PVE calculation

Hi all, is there a quick way to calculate PVE (percent variance explained) and include it in the result table, besides locus, alleles, beta, p-value, etc?

Should be able to write a result.annotate statement to compute it from the existing statistics:

2*(beta^2)*MAF*(1-MAF)]/[2*(beta^2)*MAF(1-MAF)+((se(beta))^2)*2*N*MAF*(1-MAF)]

source

Finally did stg like:

result_lm1  = hl.linear_mixed_regression_rows(data_model1.GT.n_alt_alleles(), lm1)
maf_table = data_model1.annotate_rows(MAF = hl.min(data_model1.variant_qc.AF)).rows()
result_lm1_ann = result_lm1.annotate(MAF = maf_table[result_lm1_ann.locus result_lm1_ann.alleles].MAF)

etc, but looks like it takes ages to annotate results with the MAF. Am I missing something here?

Hail is lazy which means that we build a list of the operations and do not execute it until you “observe” the value. You can observe values with count, write, hl.export_vcf, aggregate, etc.

Because of that, it’s hard to comment on the performance without seeing the full script. Can you share it?

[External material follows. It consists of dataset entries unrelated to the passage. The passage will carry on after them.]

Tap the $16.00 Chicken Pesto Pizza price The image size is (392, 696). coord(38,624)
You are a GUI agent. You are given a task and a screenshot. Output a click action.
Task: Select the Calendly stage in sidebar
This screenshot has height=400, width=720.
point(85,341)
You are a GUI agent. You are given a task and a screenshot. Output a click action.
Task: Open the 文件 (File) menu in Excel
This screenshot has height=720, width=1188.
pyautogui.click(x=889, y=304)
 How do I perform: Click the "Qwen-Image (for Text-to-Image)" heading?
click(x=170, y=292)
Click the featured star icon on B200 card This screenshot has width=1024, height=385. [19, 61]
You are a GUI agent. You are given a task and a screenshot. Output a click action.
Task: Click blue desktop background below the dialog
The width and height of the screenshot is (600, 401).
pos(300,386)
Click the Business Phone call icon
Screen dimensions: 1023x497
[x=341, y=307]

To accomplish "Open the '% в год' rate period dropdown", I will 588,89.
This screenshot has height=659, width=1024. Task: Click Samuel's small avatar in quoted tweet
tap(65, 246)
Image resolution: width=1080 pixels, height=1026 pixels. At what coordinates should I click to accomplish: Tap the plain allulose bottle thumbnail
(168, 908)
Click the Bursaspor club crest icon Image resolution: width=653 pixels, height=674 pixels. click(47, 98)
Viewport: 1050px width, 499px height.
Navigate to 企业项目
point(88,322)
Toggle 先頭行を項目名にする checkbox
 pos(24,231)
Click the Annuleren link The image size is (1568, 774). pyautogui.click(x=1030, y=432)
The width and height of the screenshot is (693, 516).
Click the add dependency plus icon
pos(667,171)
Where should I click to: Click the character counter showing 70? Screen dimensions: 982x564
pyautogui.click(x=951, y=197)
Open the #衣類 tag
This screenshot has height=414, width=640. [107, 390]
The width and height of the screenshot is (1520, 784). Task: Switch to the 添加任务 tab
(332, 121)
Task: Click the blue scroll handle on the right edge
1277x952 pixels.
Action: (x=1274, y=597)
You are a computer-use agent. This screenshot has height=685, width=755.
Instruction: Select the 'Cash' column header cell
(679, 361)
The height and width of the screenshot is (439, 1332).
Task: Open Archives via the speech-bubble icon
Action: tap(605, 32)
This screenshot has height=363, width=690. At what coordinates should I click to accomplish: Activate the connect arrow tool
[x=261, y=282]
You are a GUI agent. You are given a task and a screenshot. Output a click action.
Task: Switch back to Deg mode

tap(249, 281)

This also means that if you split a matrix table like:

mt1 = mt.anntoate(...)
mt2 = mt.annotate(...)

And then try to join them:

mt1 = mt1.annotate_rows(... mt2.rows()[mt1.row_key])

You’ll do all the work to produce mt twice. It looks like you might have this pattern. hl.linear_mixed_regression_rows has the pass_through argument to help address this issue.

Finally, Hail’s hl.linear_mixed_regression_rows is not as fast as other LMM methods like BOLTLMM or SAIGE. Have you tried using those instead?

Thanks, I think the pass_through argument is all I need, did not notice that! I can calculate MAF at the start, use the argument to include it in the result table, and then use annotate_rows. Also, I’m impatient, it did not take ages, after all.

1 Like